--- What is required ---
The answer consists solely of the data below, reproduced exactly.

Records for this exercise START

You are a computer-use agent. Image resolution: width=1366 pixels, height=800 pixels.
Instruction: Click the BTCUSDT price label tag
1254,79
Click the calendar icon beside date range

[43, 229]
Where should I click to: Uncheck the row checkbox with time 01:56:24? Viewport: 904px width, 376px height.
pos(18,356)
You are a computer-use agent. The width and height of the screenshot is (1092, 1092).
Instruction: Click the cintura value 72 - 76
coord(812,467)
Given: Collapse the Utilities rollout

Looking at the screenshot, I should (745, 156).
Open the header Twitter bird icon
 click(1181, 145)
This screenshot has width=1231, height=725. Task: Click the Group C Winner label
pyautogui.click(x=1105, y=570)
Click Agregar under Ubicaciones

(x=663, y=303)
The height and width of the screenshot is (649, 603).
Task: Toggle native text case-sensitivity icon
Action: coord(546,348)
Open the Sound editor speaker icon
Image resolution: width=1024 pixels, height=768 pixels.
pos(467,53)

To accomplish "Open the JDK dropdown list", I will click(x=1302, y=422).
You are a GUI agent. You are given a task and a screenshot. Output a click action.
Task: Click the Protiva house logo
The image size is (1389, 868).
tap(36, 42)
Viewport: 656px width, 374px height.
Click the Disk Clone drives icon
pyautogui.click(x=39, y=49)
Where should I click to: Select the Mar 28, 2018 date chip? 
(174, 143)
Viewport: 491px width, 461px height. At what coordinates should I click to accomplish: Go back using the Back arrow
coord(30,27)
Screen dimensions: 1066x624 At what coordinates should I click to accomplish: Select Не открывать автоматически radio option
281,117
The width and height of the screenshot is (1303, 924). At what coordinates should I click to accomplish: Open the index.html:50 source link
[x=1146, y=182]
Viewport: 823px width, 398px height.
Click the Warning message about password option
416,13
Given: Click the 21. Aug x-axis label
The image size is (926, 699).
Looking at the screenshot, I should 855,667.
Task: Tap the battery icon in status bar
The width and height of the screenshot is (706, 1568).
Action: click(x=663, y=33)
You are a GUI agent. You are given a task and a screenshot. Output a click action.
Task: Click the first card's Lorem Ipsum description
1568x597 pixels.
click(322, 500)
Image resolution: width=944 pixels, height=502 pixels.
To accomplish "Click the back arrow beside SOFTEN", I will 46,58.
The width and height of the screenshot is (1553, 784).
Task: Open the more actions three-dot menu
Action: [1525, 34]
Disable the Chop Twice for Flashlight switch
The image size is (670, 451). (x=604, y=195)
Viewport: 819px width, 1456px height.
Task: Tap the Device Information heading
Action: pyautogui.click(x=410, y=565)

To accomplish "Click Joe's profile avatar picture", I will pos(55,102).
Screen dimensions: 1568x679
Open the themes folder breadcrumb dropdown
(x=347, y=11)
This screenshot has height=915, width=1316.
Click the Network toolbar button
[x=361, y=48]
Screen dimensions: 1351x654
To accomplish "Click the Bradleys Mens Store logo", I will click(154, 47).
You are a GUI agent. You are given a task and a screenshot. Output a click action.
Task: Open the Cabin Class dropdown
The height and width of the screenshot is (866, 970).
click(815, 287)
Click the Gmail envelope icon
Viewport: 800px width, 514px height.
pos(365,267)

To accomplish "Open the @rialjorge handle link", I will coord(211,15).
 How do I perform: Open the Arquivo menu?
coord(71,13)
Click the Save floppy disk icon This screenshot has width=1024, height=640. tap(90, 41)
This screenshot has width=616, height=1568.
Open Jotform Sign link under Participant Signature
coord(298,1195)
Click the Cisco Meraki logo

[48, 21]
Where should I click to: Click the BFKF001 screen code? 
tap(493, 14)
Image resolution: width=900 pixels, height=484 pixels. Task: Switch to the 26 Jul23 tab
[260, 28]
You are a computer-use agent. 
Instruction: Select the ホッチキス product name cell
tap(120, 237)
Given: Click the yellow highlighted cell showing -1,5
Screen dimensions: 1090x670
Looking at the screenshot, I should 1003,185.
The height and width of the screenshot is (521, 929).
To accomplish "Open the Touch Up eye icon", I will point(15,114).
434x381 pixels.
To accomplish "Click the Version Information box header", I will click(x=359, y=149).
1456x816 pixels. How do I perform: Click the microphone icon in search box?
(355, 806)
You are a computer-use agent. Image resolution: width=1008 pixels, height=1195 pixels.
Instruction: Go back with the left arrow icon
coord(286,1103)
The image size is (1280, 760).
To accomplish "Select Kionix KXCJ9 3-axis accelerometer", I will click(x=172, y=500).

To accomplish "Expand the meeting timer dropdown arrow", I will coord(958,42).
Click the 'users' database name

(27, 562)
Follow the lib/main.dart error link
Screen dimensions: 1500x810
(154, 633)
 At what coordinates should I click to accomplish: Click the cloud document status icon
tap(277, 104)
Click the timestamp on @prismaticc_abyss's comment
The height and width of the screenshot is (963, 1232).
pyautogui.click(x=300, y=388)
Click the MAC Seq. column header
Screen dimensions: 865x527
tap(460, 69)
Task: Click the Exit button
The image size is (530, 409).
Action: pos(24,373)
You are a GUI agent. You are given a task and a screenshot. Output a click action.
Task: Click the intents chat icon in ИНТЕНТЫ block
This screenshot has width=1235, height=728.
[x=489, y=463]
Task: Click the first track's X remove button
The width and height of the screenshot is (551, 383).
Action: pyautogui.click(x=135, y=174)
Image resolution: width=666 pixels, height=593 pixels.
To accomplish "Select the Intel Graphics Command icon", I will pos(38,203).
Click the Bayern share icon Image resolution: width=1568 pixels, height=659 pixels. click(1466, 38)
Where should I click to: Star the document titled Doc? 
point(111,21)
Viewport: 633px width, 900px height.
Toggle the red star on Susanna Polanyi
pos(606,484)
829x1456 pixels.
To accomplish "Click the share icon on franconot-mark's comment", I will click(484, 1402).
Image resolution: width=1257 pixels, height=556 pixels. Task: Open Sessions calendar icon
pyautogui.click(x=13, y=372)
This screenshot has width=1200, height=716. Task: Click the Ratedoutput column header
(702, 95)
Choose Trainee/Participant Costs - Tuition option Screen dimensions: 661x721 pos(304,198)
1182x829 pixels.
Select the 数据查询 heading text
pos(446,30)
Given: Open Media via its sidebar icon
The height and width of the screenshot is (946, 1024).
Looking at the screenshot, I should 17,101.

Records for this exercise END

--- Output of the exercise ---
You are a computer-use agent. Image resolution: width=1366 pixels, height=800 pixels.
Instruction: Click the BTCUSDT price label tag
1254,79
Click the calendar icon beside date range

[43, 229]
Where should I click to: Uncheck the row checkbox with time 01:56:24? Viewport: 904px width, 376px height.
pos(18,356)
You are a computer-use agent. The width and height of the screenshot is (1092, 1092).
Instruction: Click the cintura value 72 - 76
coord(812,467)
Given: Collapse the Utilities rollout

Looking at the screenshot, I should (745, 156).
Open the header Twitter bird icon
 click(1181, 145)
This screenshot has width=1231, height=725. Task: Click the Group C Winner label
pyautogui.click(x=1105, y=570)
Click Agregar under Ubicaciones

(x=663, y=303)
The height and width of the screenshot is (649, 603).
Task: Toggle native text case-sensitivity icon
Action: coord(546,348)
Open the Sound editor speaker icon
Image resolution: width=1024 pixels, height=768 pixels.
pos(467,53)

To accomplish "Open the JDK dropdown list", I will click(x=1302, y=422).
You are a GUI agent. You are given a task and a screenshot. Output a click action.
Task: Click the Protiva house logo
The image size is (1389, 868).
tap(36, 42)
Viewport: 656px width, 374px height.
Click the Disk Clone drives icon
pyautogui.click(x=39, y=49)
Where should I click to: Select the Mar 28, 2018 date chip? 
(174, 143)
Viewport: 491px width, 461px height. At what coordinates should I click to accomplish: Go back using the Back arrow
coord(30,27)
Screen dimensions: 1066x624 At what coordinates should I click to accomplish: Select Не открывать автоматически radio option
281,117
The width and height of the screenshot is (1303, 924). At what coordinates should I click to accomplish: Open the index.html:50 source link
[x=1146, y=182]
Viewport: 823px width, 398px height.
Click the Warning message about password option
416,13
Given: Click the 21. Aug x-axis label
The image size is (926, 699).
Looking at the screenshot, I should 855,667.
Task: Tap the battery icon in status bar
The width and height of the screenshot is (706, 1568).
Action: click(x=663, y=33)
You are a GUI agent. You are given a task and a screenshot. Output a click action.
Task: Click the first card's Lorem Ipsum description
1568x597 pixels.
click(322, 500)
Image resolution: width=944 pixels, height=502 pixels.
To accomplish "Click the back arrow beside SOFTEN", I will 46,58.
The width and height of the screenshot is (1553, 784).
Task: Open the more actions three-dot menu
Action: [1525, 34]
Disable the Chop Twice for Flashlight switch
The image size is (670, 451). (x=604, y=195)
Viewport: 819px width, 1456px height.
Task: Tap the Device Information heading
Action: pyautogui.click(x=410, y=565)

To accomplish "Click Joe's profile avatar picture", I will pos(55,102).
Screen dimensions: 1568x679
Open the themes folder breadcrumb dropdown
(x=347, y=11)
This screenshot has height=915, width=1316.
Click the Network toolbar button
[x=361, y=48]
Screen dimensions: 1351x654
To accomplish "Click the Bradleys Mens Store logo", I will click(154, 47).
You are a GUI agent. You are given a task and a screenshot. Output a click action.
Task: Open the Cabin Class dropdown
The height and width of the screenshot is (866, 970).
click(815, 287)
Click the Gmail envelope icon
Viewport: 800px width, 514px height.
pos(365,267)

To accomplish "Open the @rialjorge handle link", I will coord(211,15).
 How do I perform: Open the Arquivo menu?
coord(71,13)
Click the Save floppy disk icon This screenshot has width=1024, height=640. tap(90, 41)
This screenshot has width=616, height=1568.
Open Jotform Sign link under Participant Signature
coord(298,1195)
Click the Cisco Meraki logo

[48, 21]
Where should I click to: Click the BFKF001 screen code? 
tap(493, 14)
Image resolution: width=900 pixels, height=484 pixels. Task: Switch to the 26 Jul23 tab
[260, 28]
You are a computer-use agent. 
Instruction: Select the ホッチキス product name cell
tap(120, 237)
Given: Click the yellow highlighted cell showing -1,5
Screen dimensions: 1090x670
Looking at the screenshot, I should 1003,185.
The height and width of the screenshot is (521, 929).
To accomplish "Open the Touch Up eye icon", I will point(15,114).
434x381 pixels.
To accomplish "Click the Version Information box header", I will click(x=359, y=149).
1456x816 pixels. How do I perform: Click the microphone icon in search box?
(355, 806)
You are a computer-use agent. Image resolution: width=1008 pixels, height=1195 pixels.
Instruction: Go back with the left arrow icon
coord(286,1103)
The image size is (1280, 760).
To accomplish "Select Kionix KXCJ9 3-axis accelerometer", I will click(x=172, y=500).

To accomplish "Expand the meeting timer dropdown arrow", I will coord(958,42).
Click the 'users' database name

(27, 562)
Follow the lib/main.dart error link
Screen dimensions: 1500x810
(154, 633)
 At what coordinates should I click to accomplish: Click the cloud document status icon
tap(277, 104)
Click the timestamp on @prismaticc_abyss's comment
The height and width of the screenshot is (963, 1232).
pyautogui.click(x=300, y=388)
Click the MAC Seq. column header
Screen dimensions: 865x527
tap(460, 69)
Task: Click the Exit button
The image size is (530, 409).
Action: pos(24,373)
You are a GUI agent. You are given a task and a screenshot. Output a click action.
Task: Click the intents chat icon in ИНТЕНТЫ block
This screenshot has width=1235, height=728.
[x=489, y=463]
Task: Click the first track's X remove button
The width and height of the screenshot is (551, 383).
Action: pyautogui.click(x=135, y=174)
Image resolution: width=666 pixels, height=593 pixels.
To accomplish "Select the Intel Graphics Command icon", I will pos(38,203).
Click the Bayern share icon Image resolution: width=1568 pixels, height=659 pixels. click(1466, 38)
Where should I click to: Star the document titled Doc? 
point(111,21)
Viewport: 633px width, 900px height.
Toggle the red star on Susanna Polanyi
pos(606,484)
829x1456 pixels.
To accomplish "Click the share icon on franconot-mark's comment", I will click(484, 1402).
Image resolution: width=1257 pixels, height=556 pixels. Task: Open Sessions calendar icon
pyautogui.click(x=13, y=372)
This screenshot has width=1200, height=716. Task: Click the Ratedoutput column header
(702, 95)
Choose Trainee/Participant Costs - Tuition option Screen dimensions: 661x721 pos(304,198)
1182x829 pixels.
Select the 数据查询 heading text
pos(446,30)
Given: Open Media via its sidebar icon
The height and width of the screenshot is (946, 1024).
Looking at the screenshot, I should 17,101.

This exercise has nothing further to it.